Data records:
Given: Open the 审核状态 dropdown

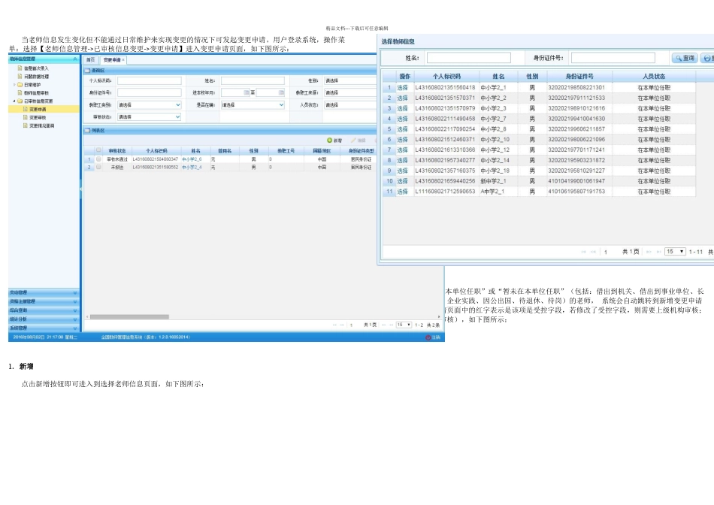Looking at the screenshot, I should point(177,117).
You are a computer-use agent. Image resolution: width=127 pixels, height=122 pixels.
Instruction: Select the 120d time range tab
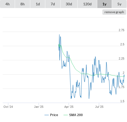coord(87,4)
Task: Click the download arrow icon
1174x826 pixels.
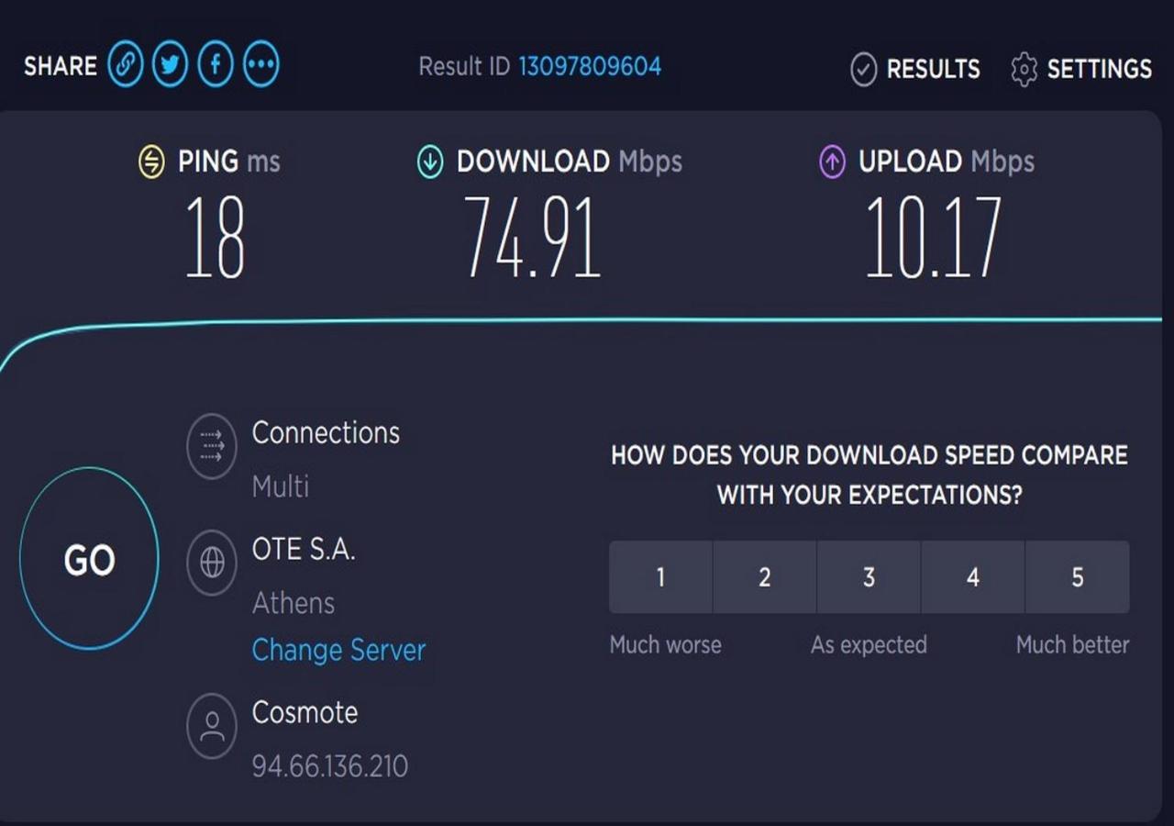Action: 429,162
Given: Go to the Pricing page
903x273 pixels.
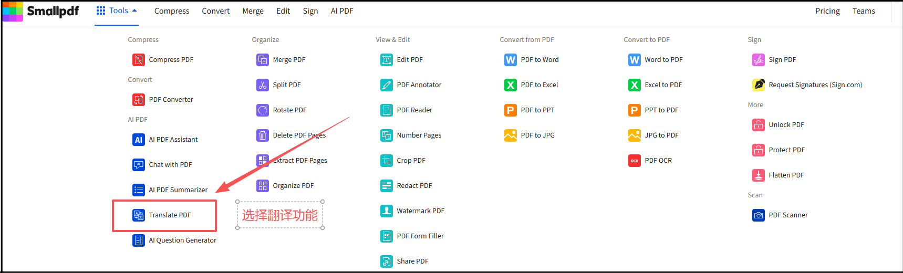Looking at the screenshot, I should (x=827, y=11).

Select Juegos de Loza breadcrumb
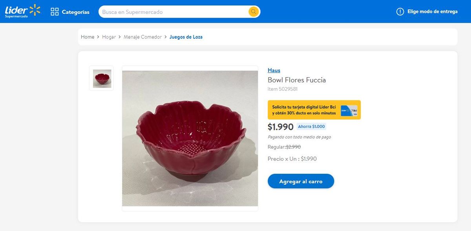point(186,37)
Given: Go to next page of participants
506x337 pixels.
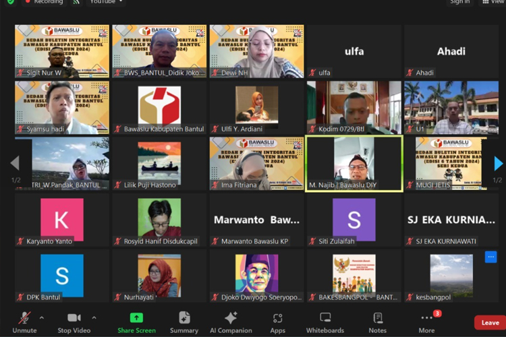Looking at the screenshot, I should pos(498,163).
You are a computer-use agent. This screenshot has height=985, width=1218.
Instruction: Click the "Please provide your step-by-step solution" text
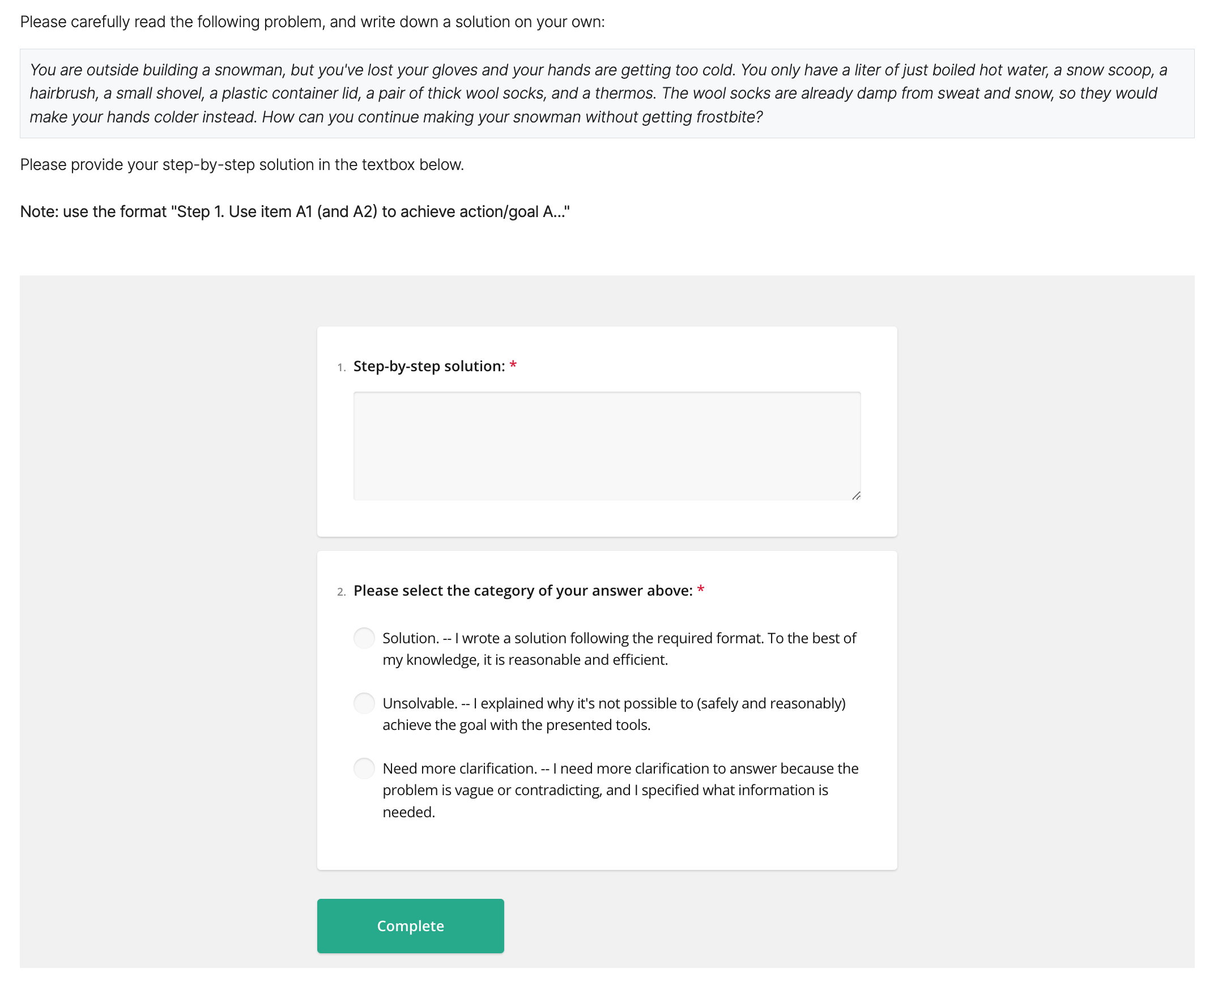(x=242, y=165)
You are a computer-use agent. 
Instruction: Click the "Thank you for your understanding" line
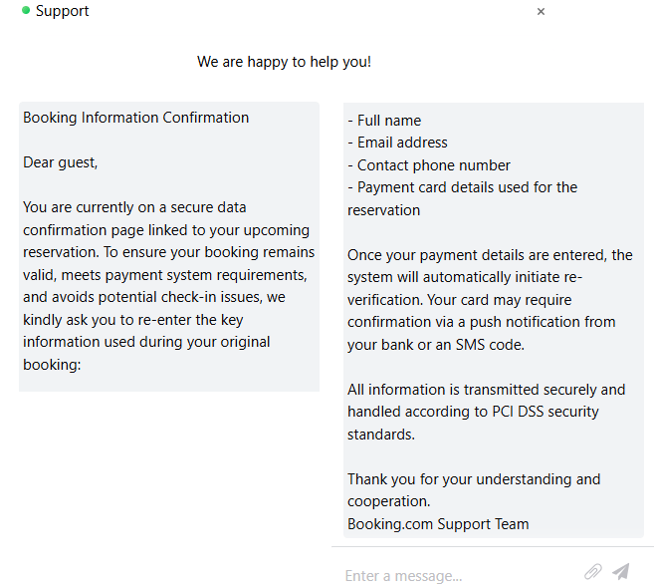pos(474,479)
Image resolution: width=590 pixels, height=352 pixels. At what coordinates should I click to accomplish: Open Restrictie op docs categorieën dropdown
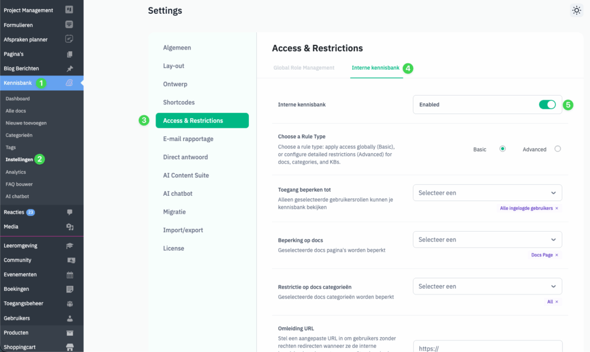[x=487, y=286]
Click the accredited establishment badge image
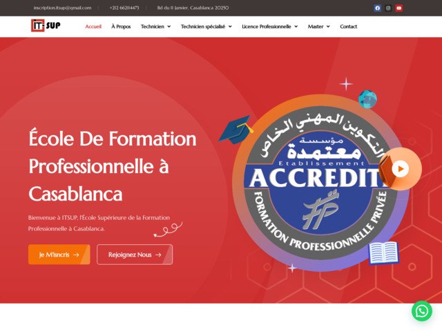The image size is (442, 331). click(x=320, y=183)
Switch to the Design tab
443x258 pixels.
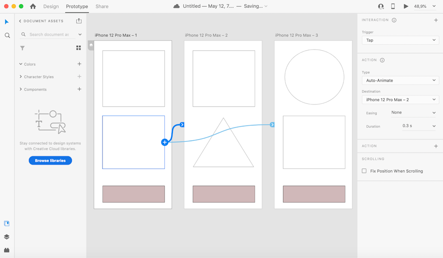[x=51, y=6]
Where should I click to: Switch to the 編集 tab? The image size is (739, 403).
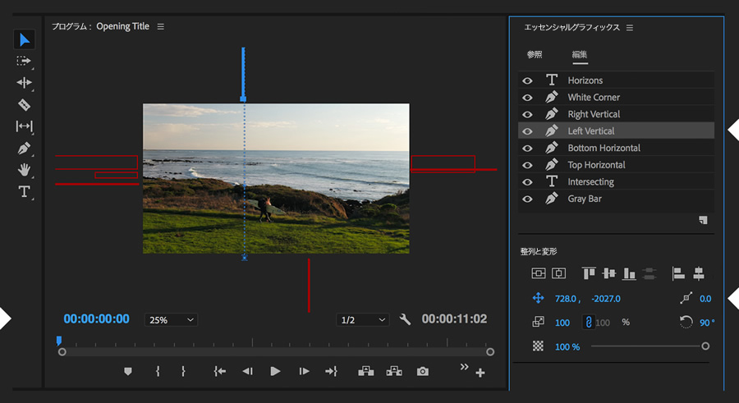(x=580, y=55)
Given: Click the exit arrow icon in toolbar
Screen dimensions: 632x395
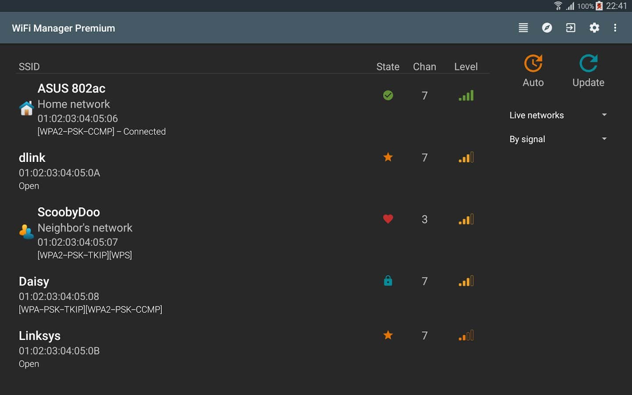Looking at the screenshot, I should pyautogui.click(x=571, y=28).
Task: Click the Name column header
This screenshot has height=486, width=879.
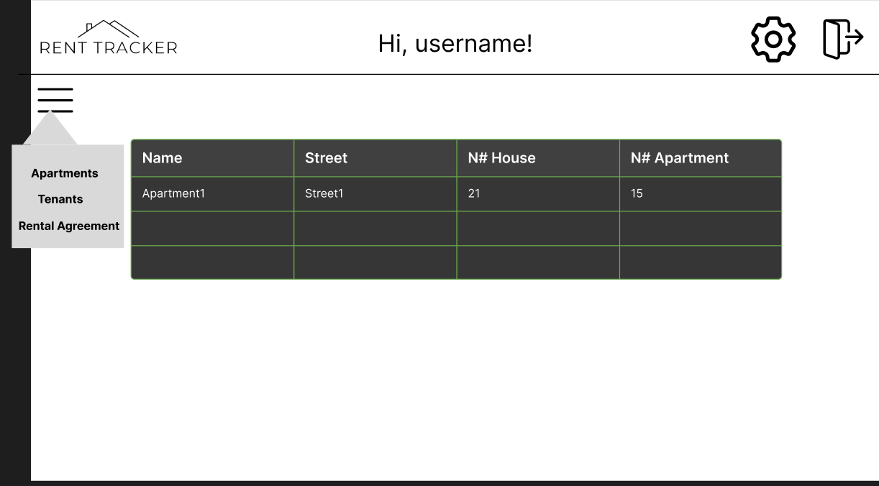Action: (x=161, y=157)
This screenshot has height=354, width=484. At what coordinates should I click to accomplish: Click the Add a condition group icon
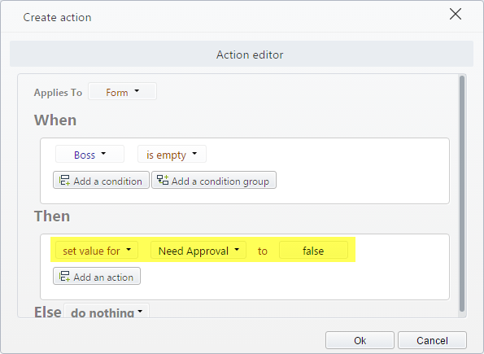point(163,180)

## Work item
Your reply should consist of the data, transcribed exactly, and should hold no pictures.

## Solution below
Given: Open the 审核状态 dropdown

Looking at the screenshot, I should point(177,117).
You are a computer-use agent. Image resolution: width=127 pixels, height=122 pixels.
Instruction: Select the 120d time range tab
coord(87,4)
Task: Click the download arrow icon
1174x826 pixels.
Action: 429,162
Given: Go to the Pricing page
903x273 pixels.
Looking at the screenshot, I should (x=827, y=11).

Select Juegos de Loza breadcrumb
point(186,37)
Given: Go to next page of participants
506x337 pixels.
Looking at the screenshot, I should pos(498,163).
You are a computer-use agent. This screenshot has height=985, width=1218.
Instruction: Click the "Please provide your step-by-step solution" text
(x=242, y=165)
You are a computer-use agent. 
Instruction: Click the "Thank you for your understanding" line
pos(474,479)
Image resolution: width=590 pixels, height=352 pixels. At what coordinates should I click to accomplish: Open Restrictie op docs categorieën dropdown
[x=487, y=286]
Click the accredited establishment badge image
The image size is (442, 331). click(x=320, y=183)
Switch to the Design tab
443x258 pixels.
[x=51, y=6]
Where should I click to: Switch to the 編集 tab? The image size is (739, 403).
(x=580, y=55)
Given: Click the exit arrow icon in toolbar
Screen dimensions: 632x395
Looking at the screenshot, I should pyautogui.click(x=571, y=28).
Task: Click the Name column header
This screenshot has height=486, width=879.
Action: (x=161, y=157)
This screenshot has height=354, width=484. At what coordinates should I click to accomplish: Click the Add a condition group icon
point(163,180)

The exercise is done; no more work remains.